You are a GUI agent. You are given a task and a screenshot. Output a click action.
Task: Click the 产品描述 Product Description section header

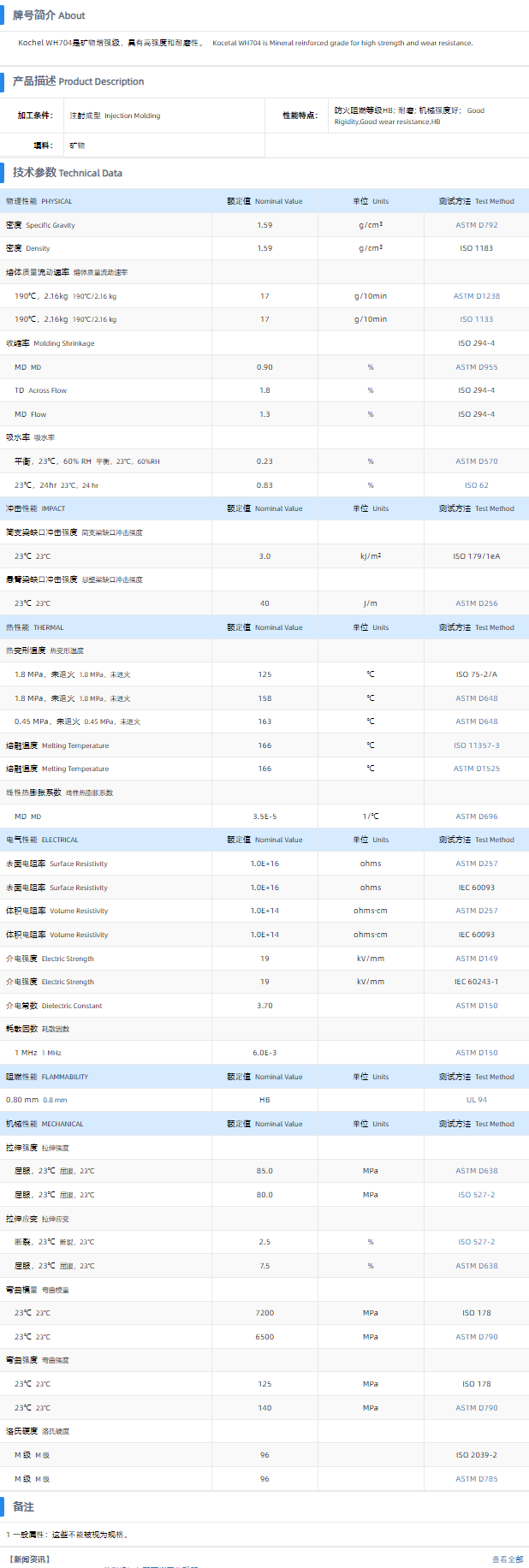[78, 81]
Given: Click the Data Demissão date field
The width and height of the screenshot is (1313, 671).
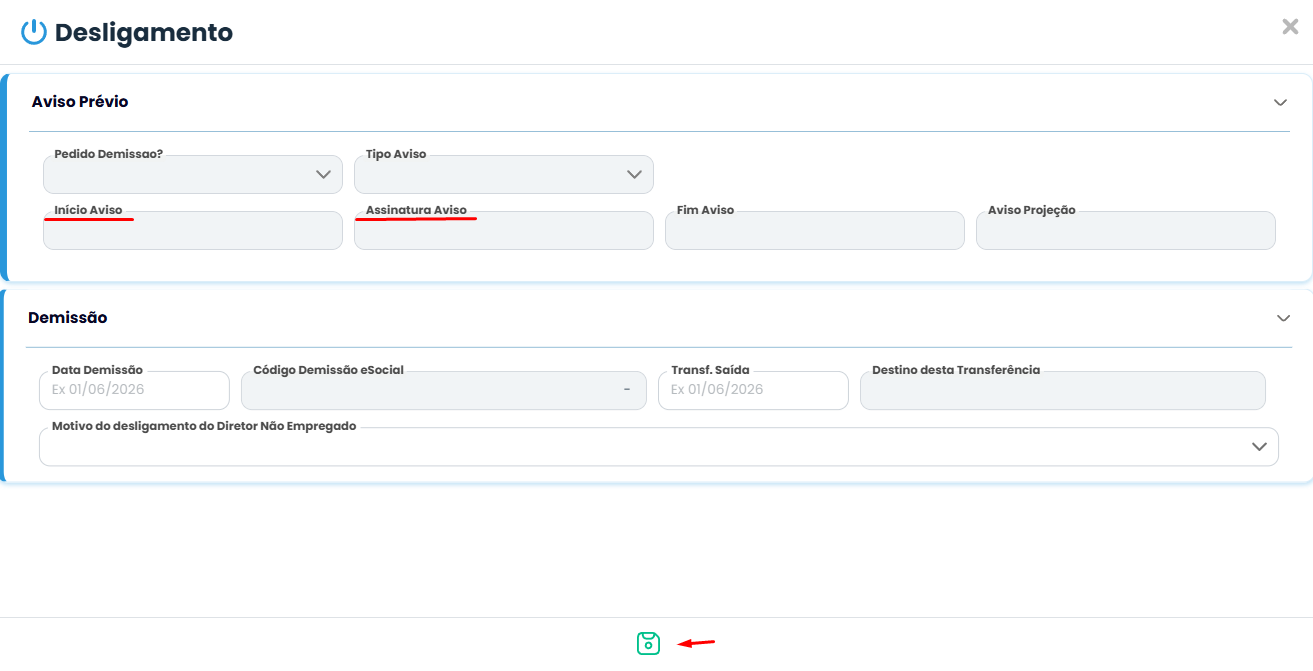Looking at the screenshot, I should [134, 390].
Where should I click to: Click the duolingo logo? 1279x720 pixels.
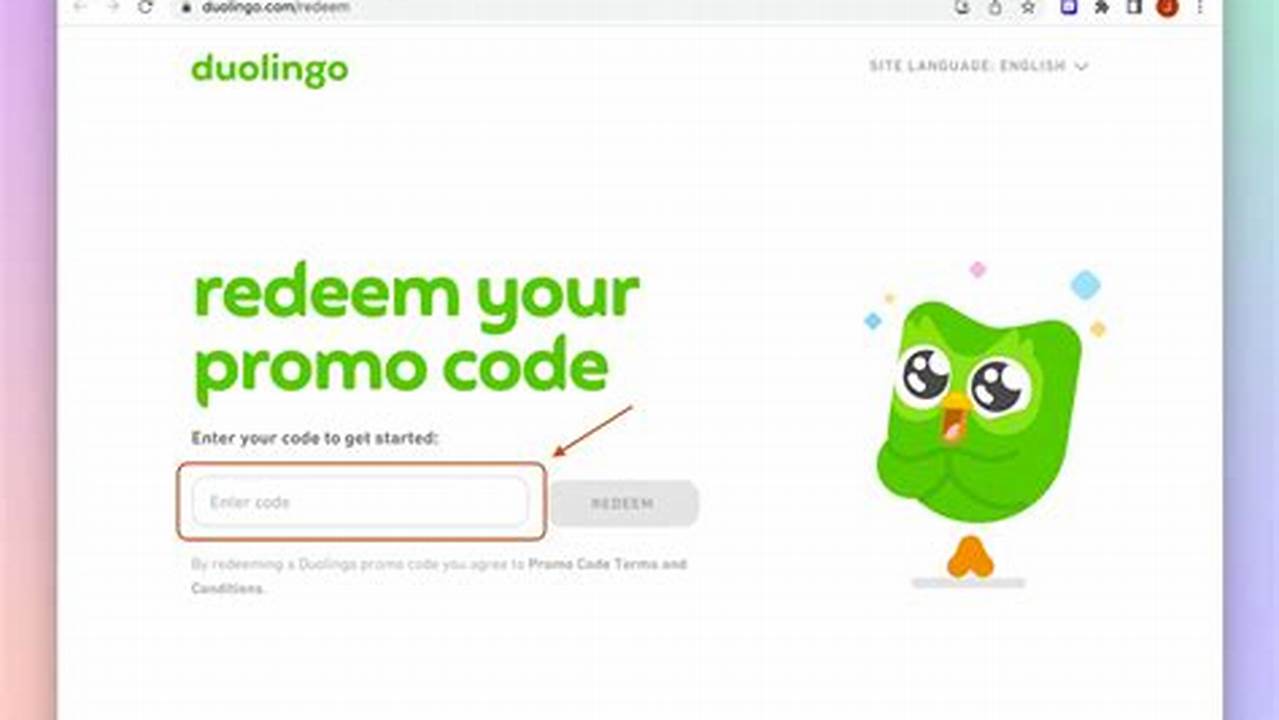[270, 70]
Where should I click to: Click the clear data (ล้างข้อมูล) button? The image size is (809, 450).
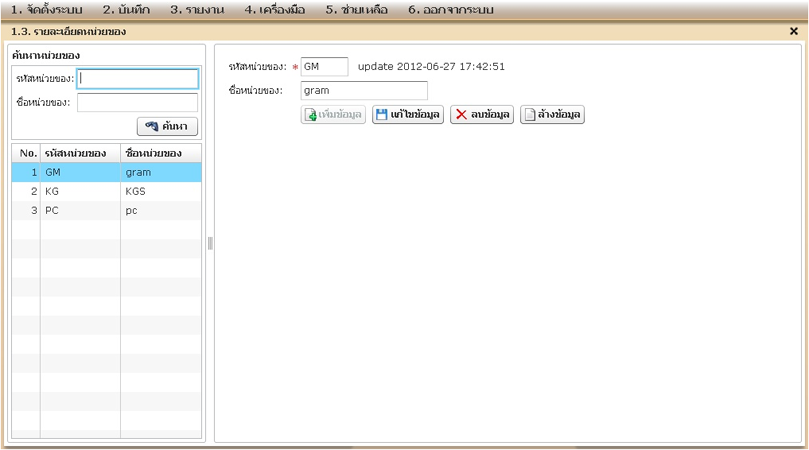point(552,115)
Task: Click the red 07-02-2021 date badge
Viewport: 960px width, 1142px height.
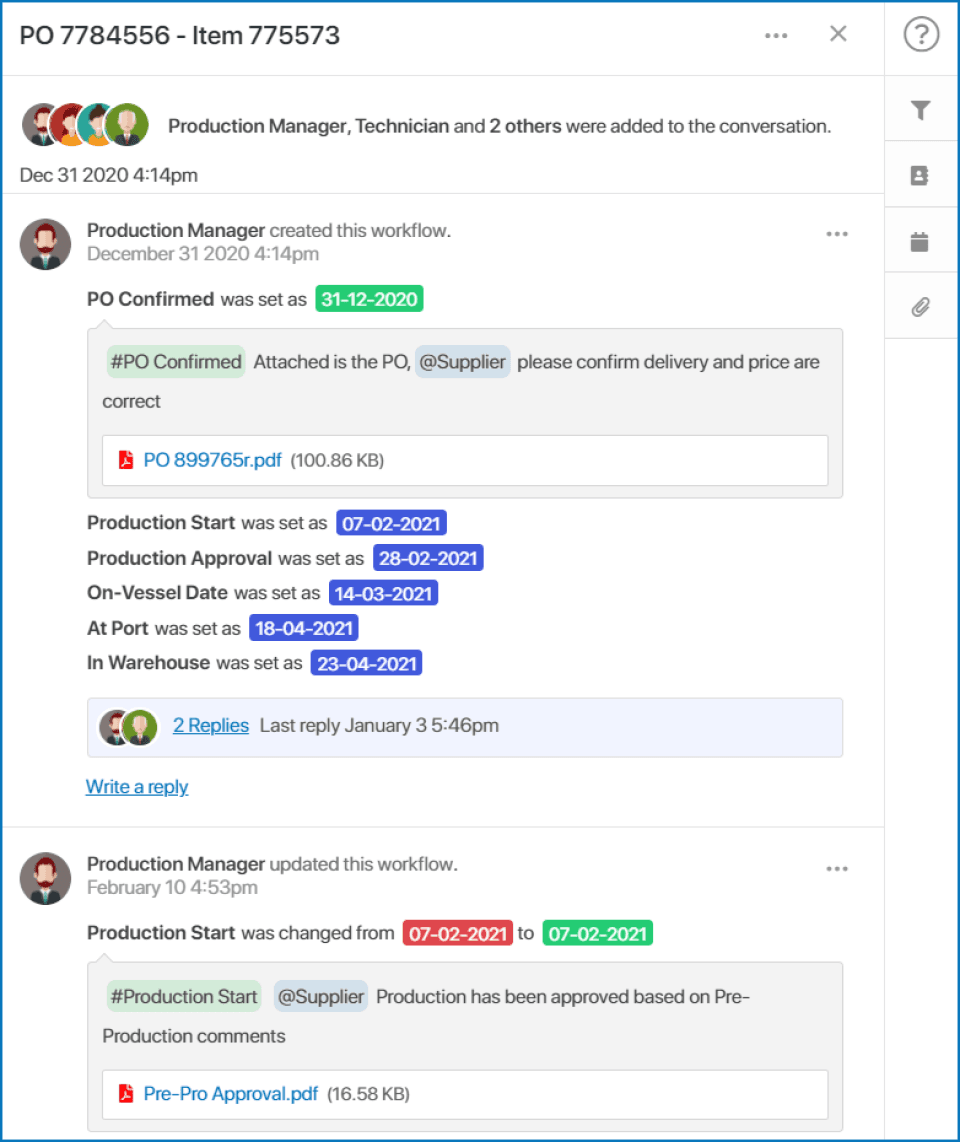Action: point(457,934)
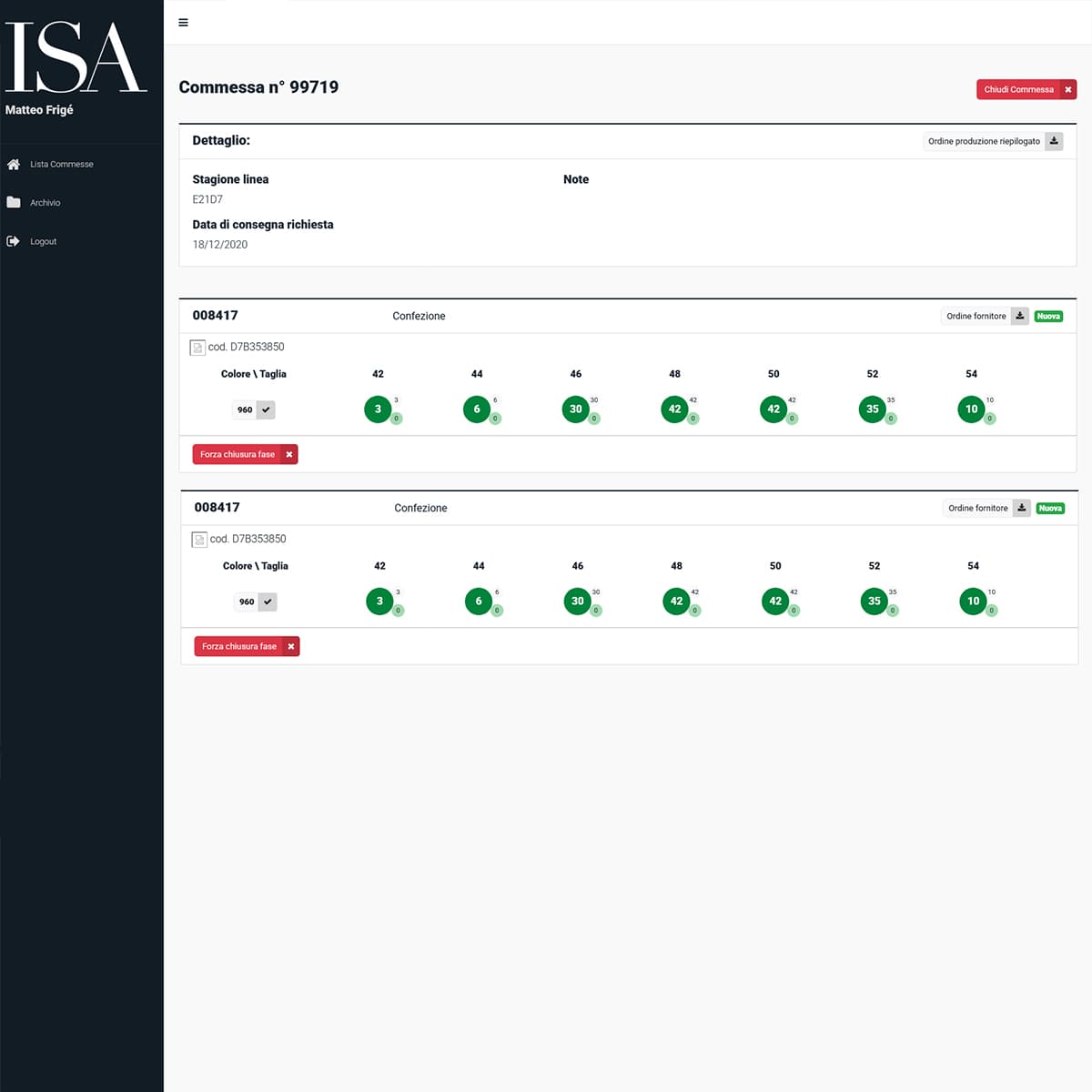Click the Archivio folder icon
The image size is (1092, 1092).
pyautogui.click(x=14, y=203)
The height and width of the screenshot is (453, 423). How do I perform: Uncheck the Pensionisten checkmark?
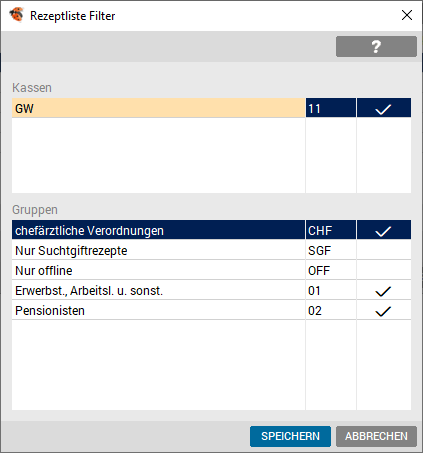coord(383,310)
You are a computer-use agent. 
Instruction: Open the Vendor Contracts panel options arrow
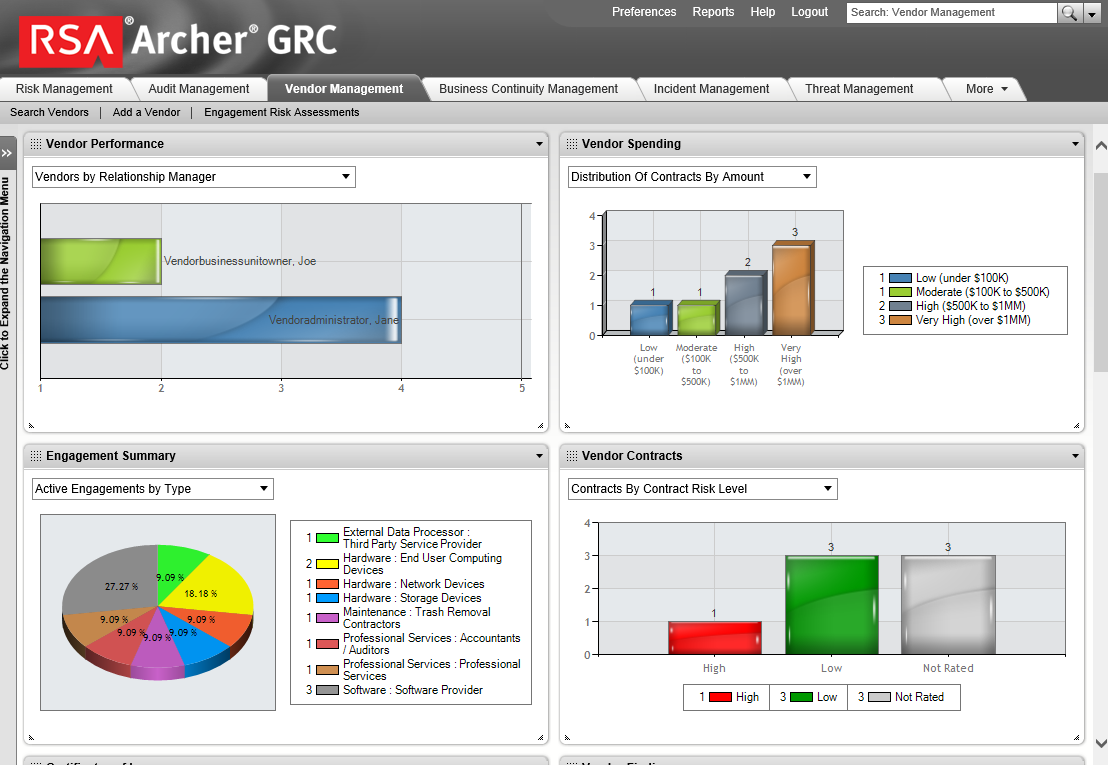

━━━━━━━━

• What the exercise asks: In the entries above, find the line containing "The height and", then please retype it and every line after it through the last, exactly as written, omitting pictures.

• Task answer:
The height and width of the screenshot is (453, 423). How do I perform: Uncheck the Pensionisten checkmark?
coord(383,310)
You are a computer-use agent. 
Instruction: Open the Vendor Contracts panel options arrow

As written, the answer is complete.